-- BEGIN Data supplied --

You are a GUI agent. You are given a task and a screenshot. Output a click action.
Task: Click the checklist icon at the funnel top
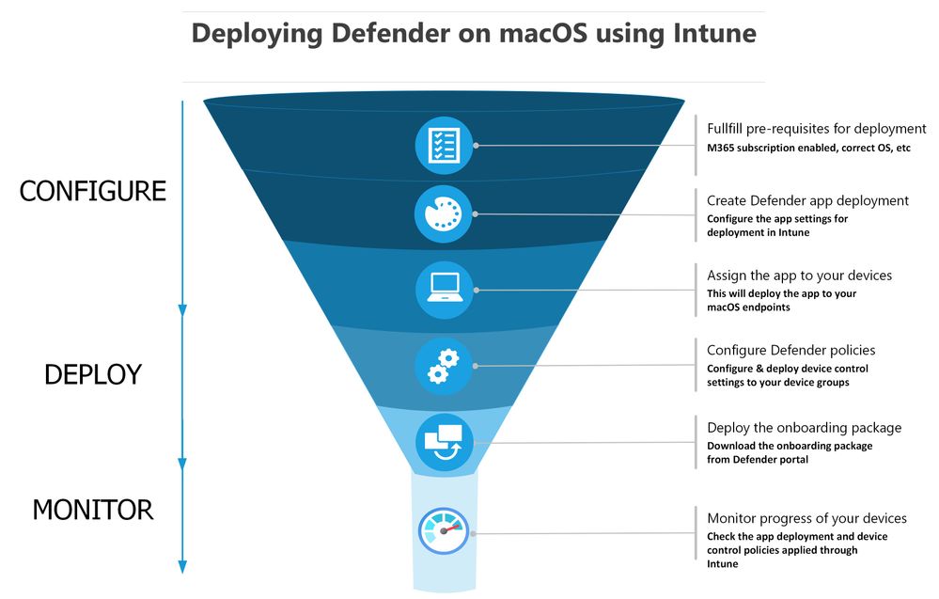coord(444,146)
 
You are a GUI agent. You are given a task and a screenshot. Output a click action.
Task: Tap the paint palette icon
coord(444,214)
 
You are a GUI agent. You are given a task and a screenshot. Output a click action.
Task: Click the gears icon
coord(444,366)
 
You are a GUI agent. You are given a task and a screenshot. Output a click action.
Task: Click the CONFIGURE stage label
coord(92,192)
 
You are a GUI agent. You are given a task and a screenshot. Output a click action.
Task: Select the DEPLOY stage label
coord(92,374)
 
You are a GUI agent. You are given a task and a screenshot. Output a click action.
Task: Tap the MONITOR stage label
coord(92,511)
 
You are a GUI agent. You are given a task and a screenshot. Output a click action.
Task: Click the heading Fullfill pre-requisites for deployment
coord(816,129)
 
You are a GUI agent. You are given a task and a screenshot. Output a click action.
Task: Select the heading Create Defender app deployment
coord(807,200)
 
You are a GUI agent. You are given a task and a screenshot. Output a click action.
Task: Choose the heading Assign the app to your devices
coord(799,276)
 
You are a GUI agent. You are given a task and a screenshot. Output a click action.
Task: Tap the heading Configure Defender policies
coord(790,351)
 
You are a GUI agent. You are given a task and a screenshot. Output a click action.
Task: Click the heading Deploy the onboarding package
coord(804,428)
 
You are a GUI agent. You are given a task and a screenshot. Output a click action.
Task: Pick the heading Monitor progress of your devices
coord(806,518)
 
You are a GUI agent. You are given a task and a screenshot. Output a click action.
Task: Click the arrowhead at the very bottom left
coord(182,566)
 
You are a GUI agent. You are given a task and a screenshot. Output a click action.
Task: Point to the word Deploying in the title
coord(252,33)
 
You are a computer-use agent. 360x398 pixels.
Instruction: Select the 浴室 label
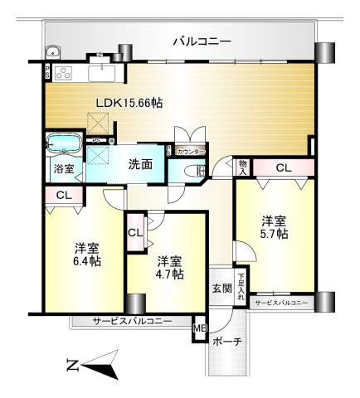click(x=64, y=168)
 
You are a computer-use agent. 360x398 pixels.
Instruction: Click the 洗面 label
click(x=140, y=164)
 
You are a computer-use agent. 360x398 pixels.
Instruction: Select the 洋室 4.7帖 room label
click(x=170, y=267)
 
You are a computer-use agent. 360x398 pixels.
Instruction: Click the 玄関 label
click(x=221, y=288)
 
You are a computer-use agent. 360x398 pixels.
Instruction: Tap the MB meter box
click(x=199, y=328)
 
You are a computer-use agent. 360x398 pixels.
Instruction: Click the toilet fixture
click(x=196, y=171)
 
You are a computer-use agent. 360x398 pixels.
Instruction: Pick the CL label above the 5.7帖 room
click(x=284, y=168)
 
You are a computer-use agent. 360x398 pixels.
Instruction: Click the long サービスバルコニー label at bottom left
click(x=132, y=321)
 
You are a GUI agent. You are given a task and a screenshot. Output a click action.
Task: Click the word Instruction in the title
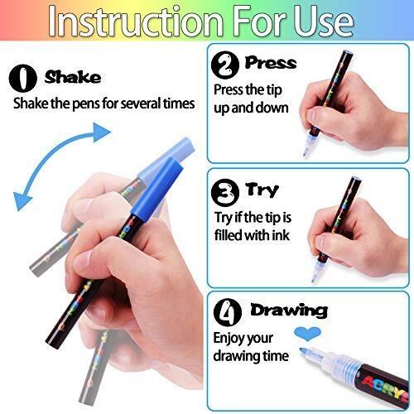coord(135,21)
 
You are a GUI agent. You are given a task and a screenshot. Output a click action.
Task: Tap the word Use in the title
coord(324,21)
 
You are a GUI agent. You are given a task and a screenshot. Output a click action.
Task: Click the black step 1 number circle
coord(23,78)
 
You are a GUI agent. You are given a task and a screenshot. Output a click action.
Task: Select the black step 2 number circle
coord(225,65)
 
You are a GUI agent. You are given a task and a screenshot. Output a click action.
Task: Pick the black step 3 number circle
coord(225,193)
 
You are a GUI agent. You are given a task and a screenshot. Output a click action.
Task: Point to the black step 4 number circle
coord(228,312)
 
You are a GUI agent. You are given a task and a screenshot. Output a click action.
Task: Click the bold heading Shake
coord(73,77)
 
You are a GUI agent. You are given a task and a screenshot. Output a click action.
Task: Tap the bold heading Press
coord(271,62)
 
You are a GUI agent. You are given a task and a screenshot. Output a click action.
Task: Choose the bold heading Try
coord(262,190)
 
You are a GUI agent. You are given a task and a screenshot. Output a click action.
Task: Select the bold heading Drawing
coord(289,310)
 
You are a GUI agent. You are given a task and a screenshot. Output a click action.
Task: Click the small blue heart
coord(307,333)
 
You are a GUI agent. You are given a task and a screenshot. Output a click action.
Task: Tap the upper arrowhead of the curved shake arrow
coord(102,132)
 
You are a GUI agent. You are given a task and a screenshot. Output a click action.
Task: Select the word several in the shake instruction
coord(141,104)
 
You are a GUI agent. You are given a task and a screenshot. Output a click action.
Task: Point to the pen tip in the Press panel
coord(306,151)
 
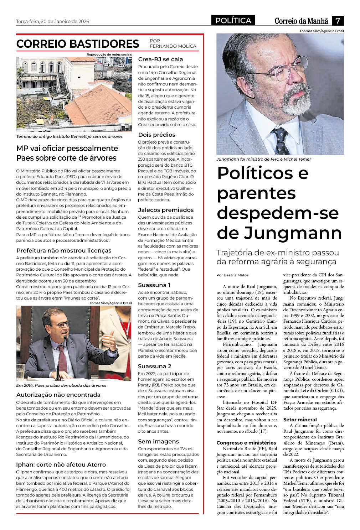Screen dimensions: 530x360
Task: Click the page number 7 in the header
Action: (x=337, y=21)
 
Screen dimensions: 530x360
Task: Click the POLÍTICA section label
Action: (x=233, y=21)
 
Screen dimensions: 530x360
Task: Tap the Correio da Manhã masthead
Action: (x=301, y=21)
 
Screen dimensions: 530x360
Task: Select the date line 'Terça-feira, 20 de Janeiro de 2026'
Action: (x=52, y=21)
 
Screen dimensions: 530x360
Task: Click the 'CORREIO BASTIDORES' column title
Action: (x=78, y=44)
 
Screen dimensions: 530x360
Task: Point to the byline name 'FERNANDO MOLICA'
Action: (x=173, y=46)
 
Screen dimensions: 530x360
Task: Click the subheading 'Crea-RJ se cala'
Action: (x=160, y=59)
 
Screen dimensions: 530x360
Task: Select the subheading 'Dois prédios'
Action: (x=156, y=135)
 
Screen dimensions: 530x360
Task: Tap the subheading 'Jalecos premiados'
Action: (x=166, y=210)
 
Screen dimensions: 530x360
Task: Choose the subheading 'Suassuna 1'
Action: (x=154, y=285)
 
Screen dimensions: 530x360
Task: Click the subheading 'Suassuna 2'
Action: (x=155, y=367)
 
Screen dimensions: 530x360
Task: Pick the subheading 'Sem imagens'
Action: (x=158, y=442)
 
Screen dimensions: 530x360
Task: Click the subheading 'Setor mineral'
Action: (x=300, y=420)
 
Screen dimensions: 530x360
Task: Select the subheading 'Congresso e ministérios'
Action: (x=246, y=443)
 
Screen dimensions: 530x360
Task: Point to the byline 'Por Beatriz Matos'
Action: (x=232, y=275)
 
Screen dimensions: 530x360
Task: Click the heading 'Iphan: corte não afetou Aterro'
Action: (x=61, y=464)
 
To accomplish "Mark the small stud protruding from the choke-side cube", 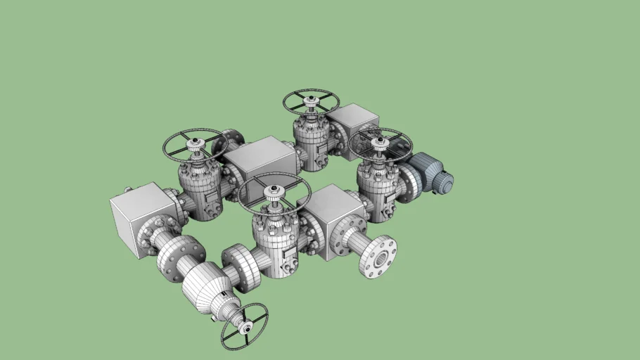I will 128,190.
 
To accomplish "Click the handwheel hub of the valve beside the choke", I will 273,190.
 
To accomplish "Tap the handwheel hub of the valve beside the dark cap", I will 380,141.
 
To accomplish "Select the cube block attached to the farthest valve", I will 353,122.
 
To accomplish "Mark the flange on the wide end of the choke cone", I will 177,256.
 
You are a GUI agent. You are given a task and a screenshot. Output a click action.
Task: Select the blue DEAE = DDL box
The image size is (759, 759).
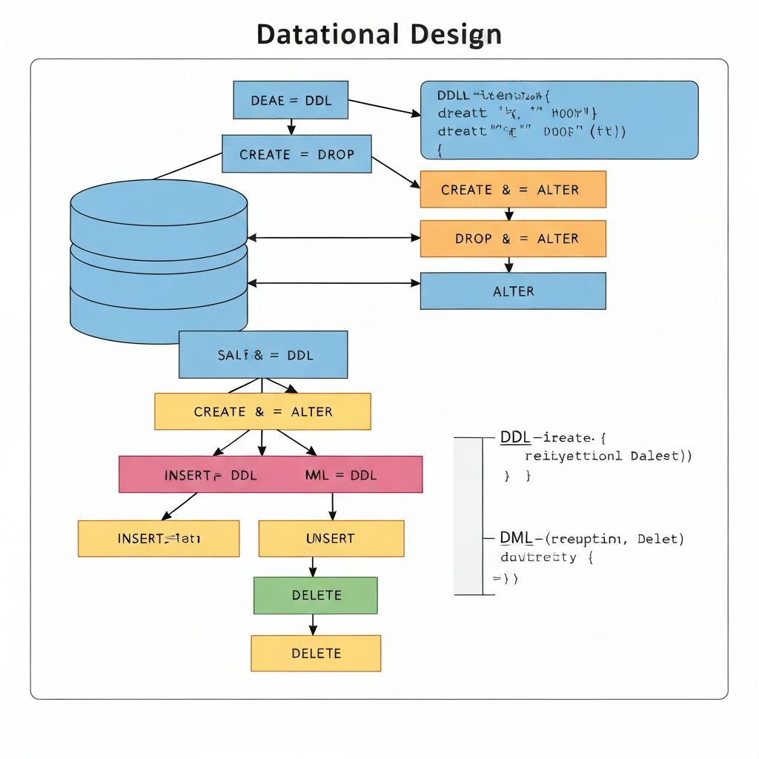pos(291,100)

-- END Data supplied --

* [Short task]
Copy the items word for word, from the very start through the line that contains "coord(790,351)", including both ends. Omit the pictures from your answer.

* [Solved problem]
You are a GUI agent. You are given a task and a screenshot. Output a click action.
Task: Click the checklist icon at the funnel top
coord(444,146)
 
You are a GUI agent. You are given a task and a screenshot. Output a click action.
Task: Tap the paint palette icon
coord(444,214)
 
You are a GUI agent. You are given a task and a screenshot. Output a click action.
Task: Click the gears icon
coord(444,366)
 
You are a GUI agent. You are given a task and a screenshot. Output a click action.
Task: Click the CONFIGURE stage label
coord(92,192)
 
You are a GUI agent. You are given a task and a screenshot. Output a click action.
Task: Select the DEPLOY stage label
coord(92,374)
 
You are a GUI agent. You are given a task and a screenshot. Output a click action.
Task: Tap the MONITOR stage label
coord(92,511)
 
You are a GUI agent. You are given a task and a screenshot. Output a click action.
Task: Click the heading Fullfill pre-requisites for deployment
coord(816,129)
 
You are a GUI agent. You are given a task and a screenshot. Output a click action.
Task: Select the heading Create Defender app deployment
coord(807,200)
 
You are a GUI agent. You are given a task and a screenshot. Output a click action.
Task: Choose the heading Assign the app to your devices
coord(799,276)
 
You are a GUI agent. You are given a task and a screenshot. Output a click action.
Task: Tap the heading Configure Defender policies
coord(790,351)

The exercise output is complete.